Liputan6.com, Jakarta Utang pemerintah tercatat mencapai Rp 6.527,29 triliun per April 2021. Posisi utang ini setara dengan 41,18 persen terhadap Produk Domestik Bruto (PDB).
Ekonom sekaligus Direktur Direktur Center of Economic and Law Studies (CELIOS) Bhima Yudhistira mengatakan, pemerintah harus mewaspadai overhang utang dimana laju penambahan utang tidak sejalan dengan pemulihan ekonomi.
Baca Juga
Beban bunga utang yang terlalu berat bisa menggerus belanja yang esensial seperti belanja modal dan belanja perlindungan sosial. Misalnya beban pembayaran bunga utang sudah menyita 20 persen dari total belanja pemerintah.
Advertisement
"Akibatnya utang naik, tapi efektivitas dari utang jadi mubazir karena setiap pemerintah menarik utang untuk membayar kewajiban utang yang lama.
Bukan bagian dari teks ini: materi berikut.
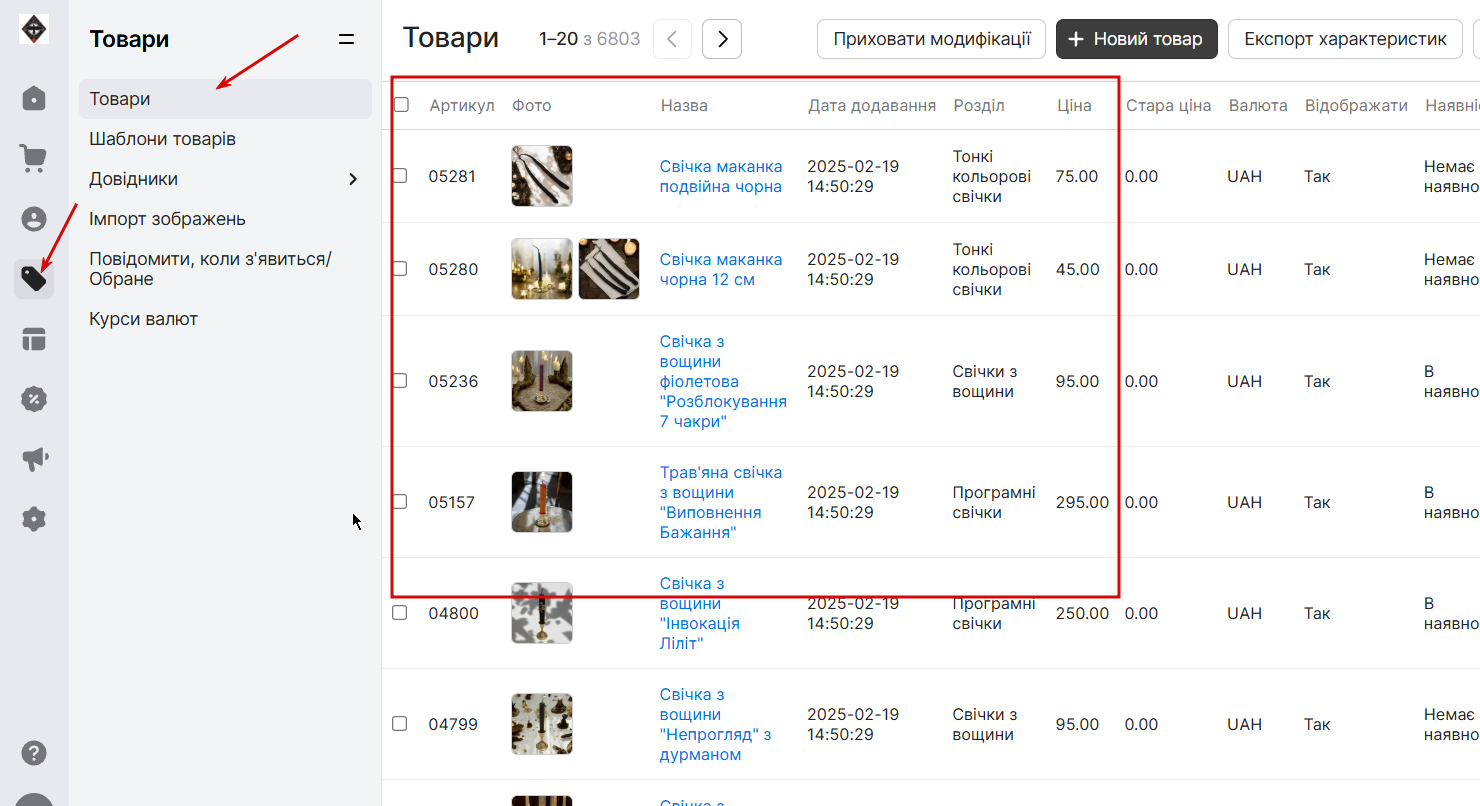Open the layout design icon in sidebar
The height and width of the screenshot is (806, 1480).
[x=34, y=339]
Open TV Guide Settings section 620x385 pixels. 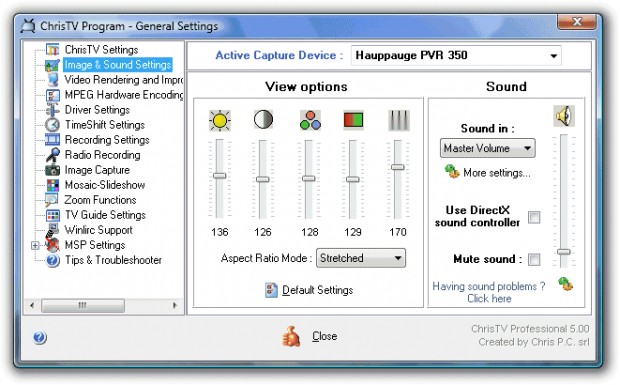tap(105, 215)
Gali lubang tutup lubang semakin dalam," ujar Bhima kepada Liputan6.com, Selasa (1/6/2021).
Menurut Bhima, dari sisi belanja, pemerintah harus memangkas belanja yang sifatnya pemborosan, seperti pembangunan ibu kota baru, proyek infrastruktur yang tidak menyelesaikan masalah biaya logistik, sampai belanja pegawai dan belanja barang yang gemuk.
"Setiap peluang pemborosan harus dicegah karena berimplikasi pada kebutuhan pembiayaan utang yang meningkat," lanjutnya.
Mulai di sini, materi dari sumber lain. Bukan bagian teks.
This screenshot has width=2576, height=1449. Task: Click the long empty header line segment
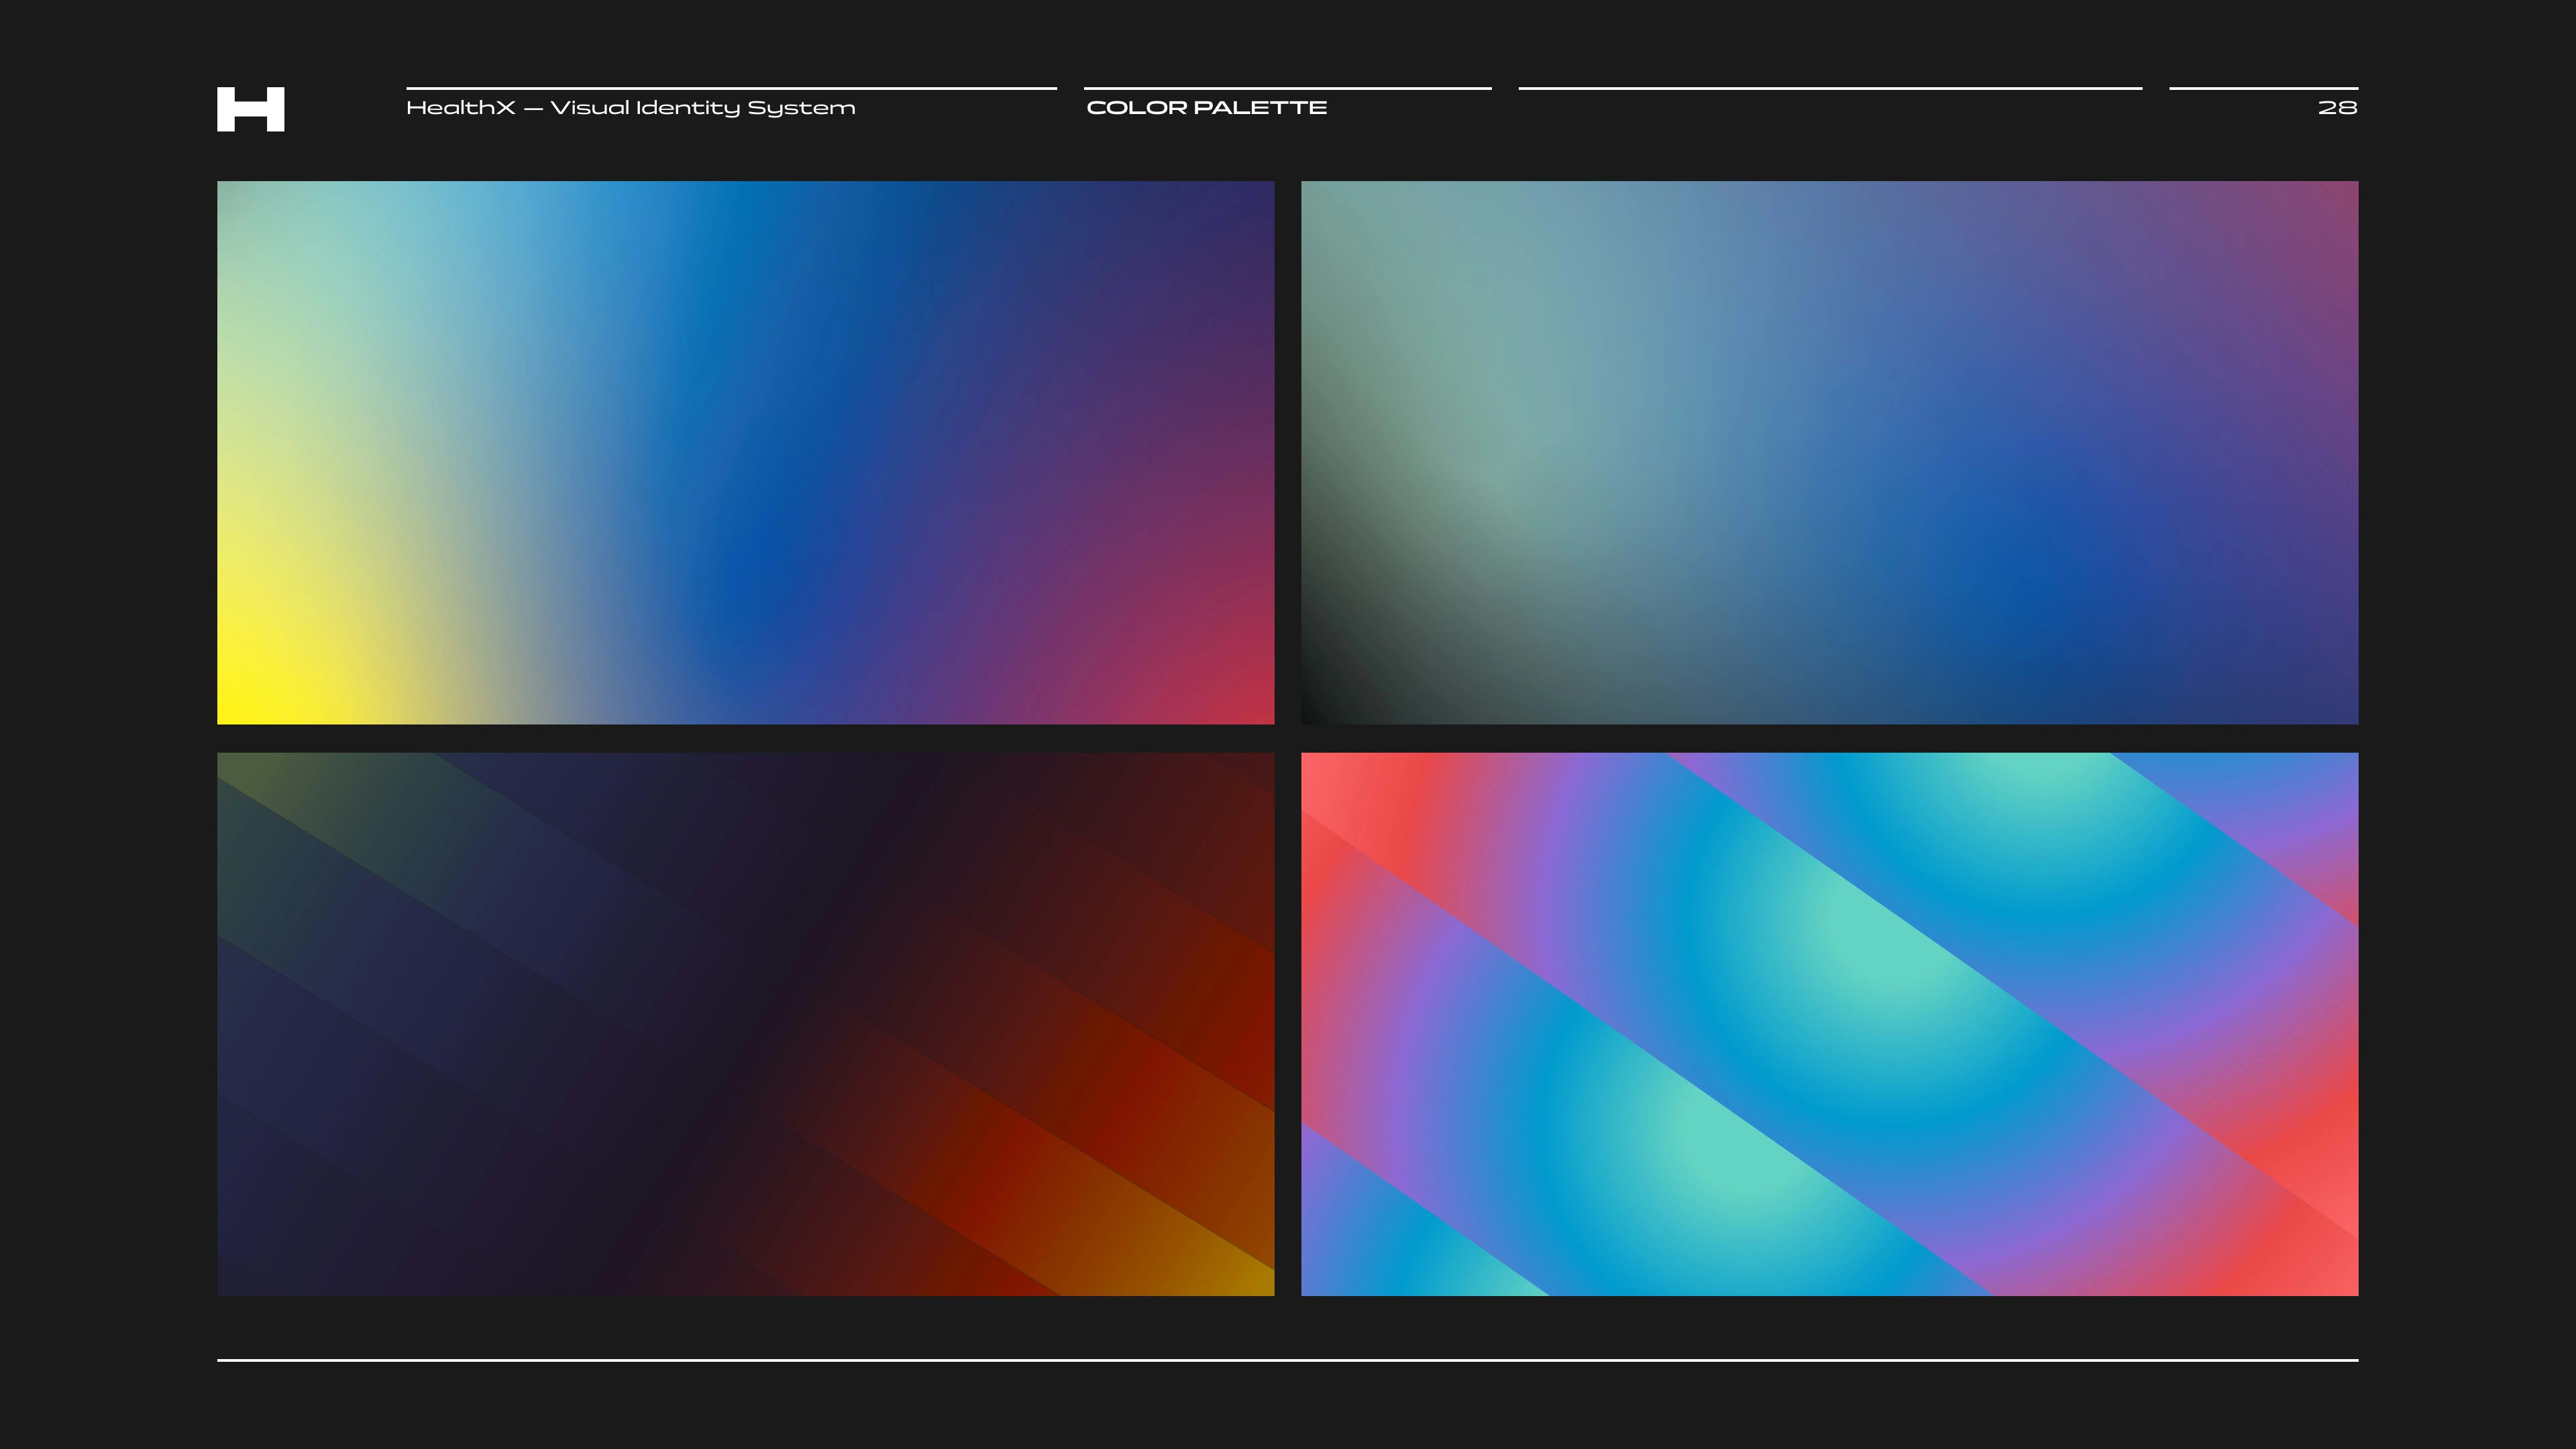[1830, 88]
Bhima juga mewanti-wanti tantangan ke depan yang harus diantisipasi, yakni taper tantrum, dimana normalisasi kebijakan bank sentral di negara maju akibatkan bunga utang pemerintah naik untuk cegah keluarnya dana asing.
"Setiap ada gejolak perubahan kebijakan moneter, dana asing keluar dari pasar keuangan. Jika kondisi tahun 2013 berulang, bunga utang akan naik lebih tinggi, beban makin berat," ujarnya.
Saksikan Video Pilihan di Bawah Ini:
Kurangi Bunga
Untuk mengurangi beban bunga, pemerintah disarankan juga untuk lakukan langkah strategis. Misalnya, dengan debt swap menukar pokok dan bunga utang dengan program vaksinasi.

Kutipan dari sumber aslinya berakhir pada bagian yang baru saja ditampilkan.